Every window has a "last active" widget (actually from the window's 
perspective it's just "active", but the entire window is "inactive"). 
The same applies to windows on virtual desktops.

> And if + are active children, it means there are 3 active "windows"?
> How is this possible?

There is one active window, determined by following the active container 
chain from root. "Last active" is the window that will become active if 
a container becomes active. Again, same thing with windows on virtual 
desktops, and widgets in windows. When you switch from window A to 
window B and back to window A, window A remembers what widget was active.

Apologies for the previously-insufficient explanation. Is the above better?

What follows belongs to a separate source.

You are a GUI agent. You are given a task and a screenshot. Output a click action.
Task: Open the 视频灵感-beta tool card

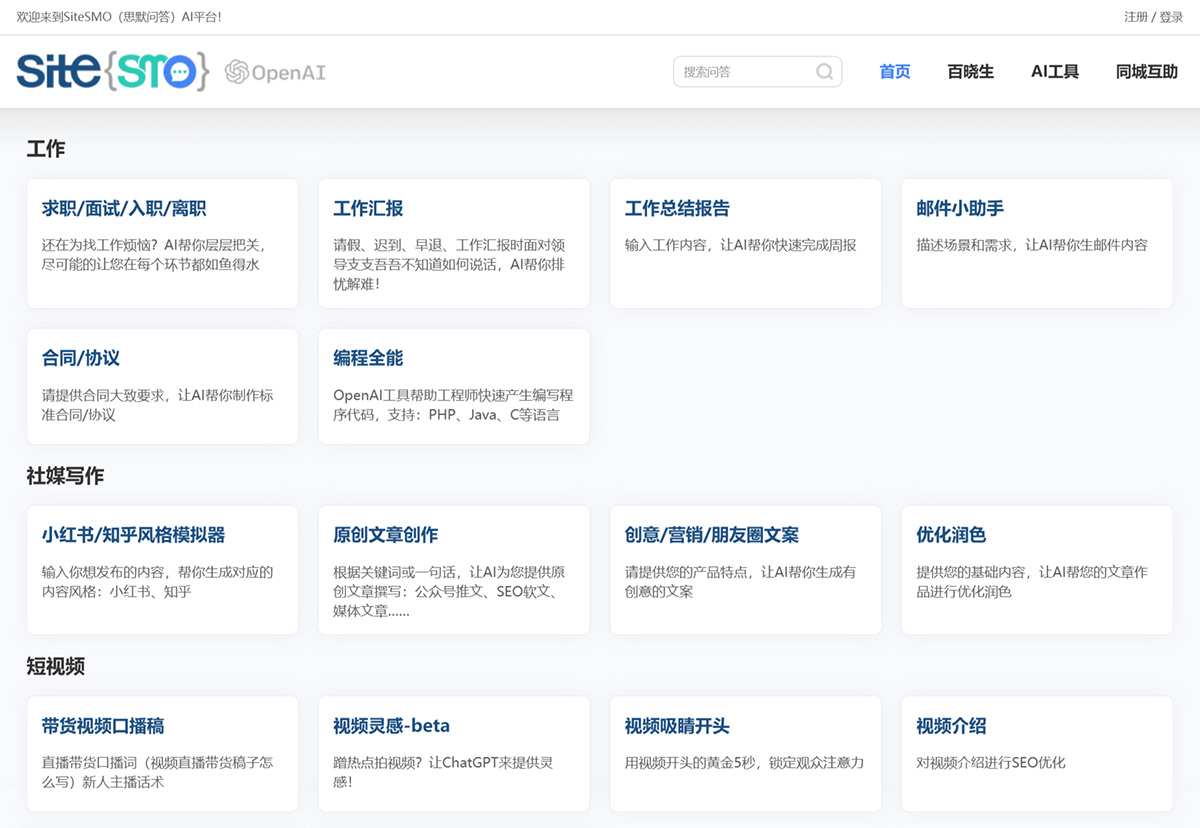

>>> Here I am lost. Let's back to your example, I am writing
>>> something in any doc within Kate, Konq. is visible, I would like
>>> to make a switch to Konsole. How we do this.
>> Assuming you have the awesome plug-in :-). You press ctrl-tab. Up
>> pops something with these preview images:
> 
> Hmm, I am just thinking -- maybe we should not show anything extra? 
> Just gray out the whole container, and preserve colors + add frame 
> (a11y people) to the window which should get focus. User than see 
> exactly not altered layout at all, and can use 
> ctrl+tab/shift+ctrl+tab to go next/prev window, or just user arrow 
> keys to navigate trough layout in geometric sense, arrow-down would 
> mean go activate the window below.

You could do that I suppose. I think I would have to think about it more 
and/or see mock-ups, but maybe for the non-composite switching. What I 
was illustrating is an example switcher effect along the lines of cover 
switch.

I think we're roughly on the same page; anyway it's a little more 
important to have the concept of "this is possible" worked out, since I 
envision the actual switcher being pluggable with multiple options, just 
like we have today.

>> Until you do, you can move around with arrows/etc. (I think I would
>> want to use mainly arrows, not so much space/whatever, though
>> tab/shift-tab is okay.)
> 
> Tab-shift would be a killer in case when the switch mode is triggered 
> i think, the better would be ctrl+backspace as going previous. In 
> other words ctrl+shift+tab or ctrl+tab to trigger switching, but once 
> trigger handle ctrl+backspace as well (as ctrl+shift+backspace). 
> 
> Detail of course.

Yes. Btw, what keyboard layout do you have? For me it seems arrows would 
be much better (all in one spot); tab and backspace are opposite ends of 
the keyboard :-). Of course, as you say, this is all details since I 
assume the keys are configurable anyway. Arguing defaults isn't 
important right now :-).

>> I think my earlier suggestion was it tries to go in the deepest 
>> container possible,
> 
> Ok.
> 
>> unless you do something that makes it go to root  
>> instead (or vice-versa), where "something" is e.g. hold ctrl.
> 
> I think it is not necessary -- if it is possible to just drag the 
> window you can drag as sibling of the top level window.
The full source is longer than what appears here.